Why Current Call Center Analytics Just Aren’t Good Enough
This is the fourth in a series of posts on customer experience in the call center, catch up by reading the first three posts here: The Call Center: Whats Love got to do with it, Happy Call Center Agents Create more Loyal Customers, Why the Call Center Matters more than Ever.
Call center analytics have traditionally targeted operational efficiency and compliance, with only a limited focus on customers, and for good reason: it is critical to keep hundreds, possibly thousands, of employees working in a cost-effective manner. But customer satisfaction and loyalty are the lifeblood of any company and the ultimate goal of any call center, so traditional analytics have always fallen short of completely evaluating call center effectiveness. Customers do not exist in a vacuum. In the call center, the customer’s experience is directly tied to an agent’s performance on the phone, and it’s the latter element that almost all call center metrics fail to sufficiently capture.
Call centers currently evaluate about 1 percent of any given agent’s phone calls, with agent and supervisor meeting about once a month to discuss performance. That level of measurement leaves agents wanting more objective feedback and supervisors torn between using their limited data to meet management’s efficiency goals and giving agents the coaching they need to do their jobs better.
Furthermore, the 1 percent of calls under scrutiny tends to focus on negatives such as compliance violations, which aren’t usually representative of an agent’s overall performance. Call centers seek to measure both agent performance and customer satisfaction, but traditional measurement techniques, with only the worst calls likely to come up during performance reviews, skew evaluation of both metrics toward the negative.
Customer surveys, involving a Net Promoter Score (NPS) and other customer satisfaction measures, can provide a broader-based view of the performance of a company and call center as a whole, but they are not exhaustive. Customers only take surveys after they interact with agents, not during the calls themselves. And most don’t take them at all.
Surveys have no reliable way of measuring agent or customer experience during a call, nor can they shed any light on the behavior of either party during the interaction. NPS and other surveys are useful but ultimately not enough. They measure only the reactions of a handful of customers and provide little actionable feedback for agents. Their utility in helping companies improve call center experiences is limited.
What’s more, call centers often don’t receive NPS numbers for weeks, according to Harris Interactive. That means that NPS figures are nearly obsolete by the time supervisors get them, and whatever problems NPS analysis might have helped fix persisted in the time between when customers took surveys and when the data actually arrived in the call center.
This is one of the fundamental struggles with legacy call center metrics: they look backward and do not provide sufficient forward-looking or real-time data. More to the point, they don’t help agents with many of the fundamental aspects of their jobs, which also means they don’t contribute enough to actually improving customer satisfaction or building loyalty. In particular, they’re not able to effectively measure empathy and rapport, which are two things today’s call centers need most to succeed.
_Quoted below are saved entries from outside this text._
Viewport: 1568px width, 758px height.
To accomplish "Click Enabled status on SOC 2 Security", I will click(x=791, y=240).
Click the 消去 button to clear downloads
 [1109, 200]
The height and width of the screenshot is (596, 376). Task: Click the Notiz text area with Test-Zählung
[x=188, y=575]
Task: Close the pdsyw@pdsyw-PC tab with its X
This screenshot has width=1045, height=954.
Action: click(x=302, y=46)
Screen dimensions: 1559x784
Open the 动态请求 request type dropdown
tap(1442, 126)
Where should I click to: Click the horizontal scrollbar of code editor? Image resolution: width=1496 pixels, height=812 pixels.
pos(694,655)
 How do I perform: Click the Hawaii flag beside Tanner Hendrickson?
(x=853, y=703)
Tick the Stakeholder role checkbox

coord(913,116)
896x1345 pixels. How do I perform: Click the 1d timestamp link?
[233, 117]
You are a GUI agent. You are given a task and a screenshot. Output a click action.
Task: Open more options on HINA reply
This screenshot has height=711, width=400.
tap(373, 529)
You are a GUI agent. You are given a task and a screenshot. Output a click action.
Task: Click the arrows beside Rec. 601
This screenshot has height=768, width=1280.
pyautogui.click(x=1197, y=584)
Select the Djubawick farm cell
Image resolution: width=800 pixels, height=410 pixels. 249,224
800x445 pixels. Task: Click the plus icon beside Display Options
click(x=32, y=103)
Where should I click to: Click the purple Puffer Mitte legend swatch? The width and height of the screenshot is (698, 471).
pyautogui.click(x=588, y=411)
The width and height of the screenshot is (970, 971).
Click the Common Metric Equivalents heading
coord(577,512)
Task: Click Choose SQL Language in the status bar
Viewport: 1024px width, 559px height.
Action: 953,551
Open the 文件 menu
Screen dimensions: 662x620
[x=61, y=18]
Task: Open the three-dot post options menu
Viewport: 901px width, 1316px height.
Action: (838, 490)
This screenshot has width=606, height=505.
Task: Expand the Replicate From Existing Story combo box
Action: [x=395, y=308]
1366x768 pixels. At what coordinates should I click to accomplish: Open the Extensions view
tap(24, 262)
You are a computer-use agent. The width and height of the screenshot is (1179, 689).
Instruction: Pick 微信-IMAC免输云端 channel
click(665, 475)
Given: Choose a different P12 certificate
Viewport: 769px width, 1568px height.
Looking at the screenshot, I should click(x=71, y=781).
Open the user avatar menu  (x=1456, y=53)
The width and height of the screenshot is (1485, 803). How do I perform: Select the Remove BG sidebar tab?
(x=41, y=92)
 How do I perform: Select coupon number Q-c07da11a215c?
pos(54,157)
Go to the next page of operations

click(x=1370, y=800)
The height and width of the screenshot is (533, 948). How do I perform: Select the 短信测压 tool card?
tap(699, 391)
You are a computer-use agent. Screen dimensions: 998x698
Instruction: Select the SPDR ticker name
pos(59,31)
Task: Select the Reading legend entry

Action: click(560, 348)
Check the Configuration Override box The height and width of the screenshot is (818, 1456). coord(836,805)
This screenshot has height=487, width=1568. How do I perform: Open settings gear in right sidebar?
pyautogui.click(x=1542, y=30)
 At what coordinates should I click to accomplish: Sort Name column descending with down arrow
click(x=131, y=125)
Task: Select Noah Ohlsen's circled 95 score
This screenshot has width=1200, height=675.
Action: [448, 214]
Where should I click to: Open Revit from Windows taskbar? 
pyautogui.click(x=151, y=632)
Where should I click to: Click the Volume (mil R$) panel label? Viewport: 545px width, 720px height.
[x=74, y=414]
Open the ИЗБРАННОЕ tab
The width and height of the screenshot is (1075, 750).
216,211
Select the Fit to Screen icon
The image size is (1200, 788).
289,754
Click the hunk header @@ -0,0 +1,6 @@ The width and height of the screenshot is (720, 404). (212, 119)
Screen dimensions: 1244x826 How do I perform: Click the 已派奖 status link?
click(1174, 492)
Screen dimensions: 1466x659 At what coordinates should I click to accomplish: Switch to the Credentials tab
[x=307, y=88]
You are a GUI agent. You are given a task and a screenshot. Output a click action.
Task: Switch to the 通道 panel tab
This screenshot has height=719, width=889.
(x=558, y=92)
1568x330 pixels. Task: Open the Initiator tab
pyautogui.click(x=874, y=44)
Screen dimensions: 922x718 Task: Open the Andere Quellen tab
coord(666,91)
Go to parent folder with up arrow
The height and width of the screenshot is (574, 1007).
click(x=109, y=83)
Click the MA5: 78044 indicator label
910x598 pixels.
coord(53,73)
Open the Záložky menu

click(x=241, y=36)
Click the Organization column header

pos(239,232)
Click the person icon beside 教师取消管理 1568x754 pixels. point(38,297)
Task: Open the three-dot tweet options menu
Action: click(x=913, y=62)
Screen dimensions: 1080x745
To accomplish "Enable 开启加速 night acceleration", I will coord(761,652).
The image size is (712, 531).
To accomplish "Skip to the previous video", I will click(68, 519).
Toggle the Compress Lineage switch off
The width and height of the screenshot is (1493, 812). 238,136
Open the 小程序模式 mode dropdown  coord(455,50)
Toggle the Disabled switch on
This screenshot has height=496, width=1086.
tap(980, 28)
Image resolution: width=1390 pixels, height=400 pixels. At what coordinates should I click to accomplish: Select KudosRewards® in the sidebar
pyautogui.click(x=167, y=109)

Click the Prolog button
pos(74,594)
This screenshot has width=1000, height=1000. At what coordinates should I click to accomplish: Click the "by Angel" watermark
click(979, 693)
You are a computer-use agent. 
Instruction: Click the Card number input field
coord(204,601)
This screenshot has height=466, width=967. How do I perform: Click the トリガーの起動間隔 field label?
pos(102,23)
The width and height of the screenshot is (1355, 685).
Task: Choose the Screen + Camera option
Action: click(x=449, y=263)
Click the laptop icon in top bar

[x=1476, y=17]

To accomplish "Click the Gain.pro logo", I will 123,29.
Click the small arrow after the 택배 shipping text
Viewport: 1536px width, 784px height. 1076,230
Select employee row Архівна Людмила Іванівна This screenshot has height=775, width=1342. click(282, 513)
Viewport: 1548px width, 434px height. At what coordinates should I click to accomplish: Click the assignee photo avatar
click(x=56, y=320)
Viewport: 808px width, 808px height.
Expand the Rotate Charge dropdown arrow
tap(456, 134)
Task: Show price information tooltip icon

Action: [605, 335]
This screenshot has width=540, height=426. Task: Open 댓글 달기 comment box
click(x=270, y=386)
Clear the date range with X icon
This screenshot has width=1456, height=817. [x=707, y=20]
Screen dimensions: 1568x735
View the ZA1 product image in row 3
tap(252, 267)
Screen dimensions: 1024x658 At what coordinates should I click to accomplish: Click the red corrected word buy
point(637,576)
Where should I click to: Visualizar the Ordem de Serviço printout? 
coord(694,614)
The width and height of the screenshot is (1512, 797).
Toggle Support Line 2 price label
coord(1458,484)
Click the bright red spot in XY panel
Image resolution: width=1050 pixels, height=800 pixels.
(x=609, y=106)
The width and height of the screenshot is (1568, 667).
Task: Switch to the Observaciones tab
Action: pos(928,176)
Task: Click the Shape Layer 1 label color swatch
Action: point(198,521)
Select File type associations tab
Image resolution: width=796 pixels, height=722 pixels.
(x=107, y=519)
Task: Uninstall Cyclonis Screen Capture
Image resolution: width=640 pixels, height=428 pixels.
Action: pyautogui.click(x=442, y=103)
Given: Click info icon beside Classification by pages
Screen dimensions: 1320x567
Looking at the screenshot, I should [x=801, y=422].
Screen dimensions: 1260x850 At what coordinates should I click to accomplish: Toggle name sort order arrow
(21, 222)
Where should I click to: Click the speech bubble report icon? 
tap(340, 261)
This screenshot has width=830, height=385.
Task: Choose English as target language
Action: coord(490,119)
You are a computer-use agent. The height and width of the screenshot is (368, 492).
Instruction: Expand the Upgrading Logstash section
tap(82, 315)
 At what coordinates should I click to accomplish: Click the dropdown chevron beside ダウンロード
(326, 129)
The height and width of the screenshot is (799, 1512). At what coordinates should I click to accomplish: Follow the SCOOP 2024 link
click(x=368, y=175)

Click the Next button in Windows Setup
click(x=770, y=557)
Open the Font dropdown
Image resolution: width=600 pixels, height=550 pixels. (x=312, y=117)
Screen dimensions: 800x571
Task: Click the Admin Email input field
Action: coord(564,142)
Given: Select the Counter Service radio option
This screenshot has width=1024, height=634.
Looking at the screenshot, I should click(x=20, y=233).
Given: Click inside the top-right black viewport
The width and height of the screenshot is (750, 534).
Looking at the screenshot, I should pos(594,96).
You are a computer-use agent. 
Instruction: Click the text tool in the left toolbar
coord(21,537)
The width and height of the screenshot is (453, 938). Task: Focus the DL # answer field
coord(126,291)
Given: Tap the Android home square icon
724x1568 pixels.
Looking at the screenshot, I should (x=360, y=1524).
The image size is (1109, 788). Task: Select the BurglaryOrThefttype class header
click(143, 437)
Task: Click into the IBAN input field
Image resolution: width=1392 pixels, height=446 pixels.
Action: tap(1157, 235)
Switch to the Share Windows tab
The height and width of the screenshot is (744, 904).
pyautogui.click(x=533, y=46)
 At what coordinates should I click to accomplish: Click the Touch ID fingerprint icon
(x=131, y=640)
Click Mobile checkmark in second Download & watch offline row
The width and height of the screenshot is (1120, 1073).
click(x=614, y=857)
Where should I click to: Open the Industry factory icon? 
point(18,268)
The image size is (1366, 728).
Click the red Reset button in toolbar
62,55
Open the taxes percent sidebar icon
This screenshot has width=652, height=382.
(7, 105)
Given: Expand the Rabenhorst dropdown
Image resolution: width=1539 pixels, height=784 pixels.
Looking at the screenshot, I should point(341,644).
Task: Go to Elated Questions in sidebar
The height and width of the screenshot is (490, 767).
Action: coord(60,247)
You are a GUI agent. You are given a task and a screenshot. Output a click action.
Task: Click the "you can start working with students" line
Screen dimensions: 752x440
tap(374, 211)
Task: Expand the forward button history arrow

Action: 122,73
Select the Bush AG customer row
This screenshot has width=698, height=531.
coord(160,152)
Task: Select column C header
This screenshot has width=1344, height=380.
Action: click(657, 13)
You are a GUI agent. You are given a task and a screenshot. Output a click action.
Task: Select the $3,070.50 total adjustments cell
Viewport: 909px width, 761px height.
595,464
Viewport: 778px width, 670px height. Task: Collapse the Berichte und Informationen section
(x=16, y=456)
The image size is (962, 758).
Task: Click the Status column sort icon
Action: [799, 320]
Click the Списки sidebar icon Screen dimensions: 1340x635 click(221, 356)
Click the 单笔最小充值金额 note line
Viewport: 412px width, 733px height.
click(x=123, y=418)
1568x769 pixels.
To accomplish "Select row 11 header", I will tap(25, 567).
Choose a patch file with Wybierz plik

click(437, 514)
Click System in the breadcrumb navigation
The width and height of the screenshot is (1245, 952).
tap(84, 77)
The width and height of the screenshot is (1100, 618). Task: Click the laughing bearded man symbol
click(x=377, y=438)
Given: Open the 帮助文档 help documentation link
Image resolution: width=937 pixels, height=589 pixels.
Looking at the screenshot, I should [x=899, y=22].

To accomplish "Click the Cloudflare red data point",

Call center metrics need to expand to include information that can guide the behavior of agents. They need to measure empathy and rapport both in real-time and in immediately reviewable formats. They need to give supervisors and agents the feedback on soft-skills that enables them to do their jobs better every day.
They also need shed a much brighter light on customers, offering metrics on real-time customer experience in 100 percent of calls that come into the call center.
Behavioral signals analysis offers, in real time, thorough evaluation of agents, measurement of emotional connection, analysis of customer experience and predictive observations, none of which traditional call center metrics have ever been able to effectively track. It provides the analytical pathway to improving empathy and rapport in call centers and ultimately to boosting customer loyalty.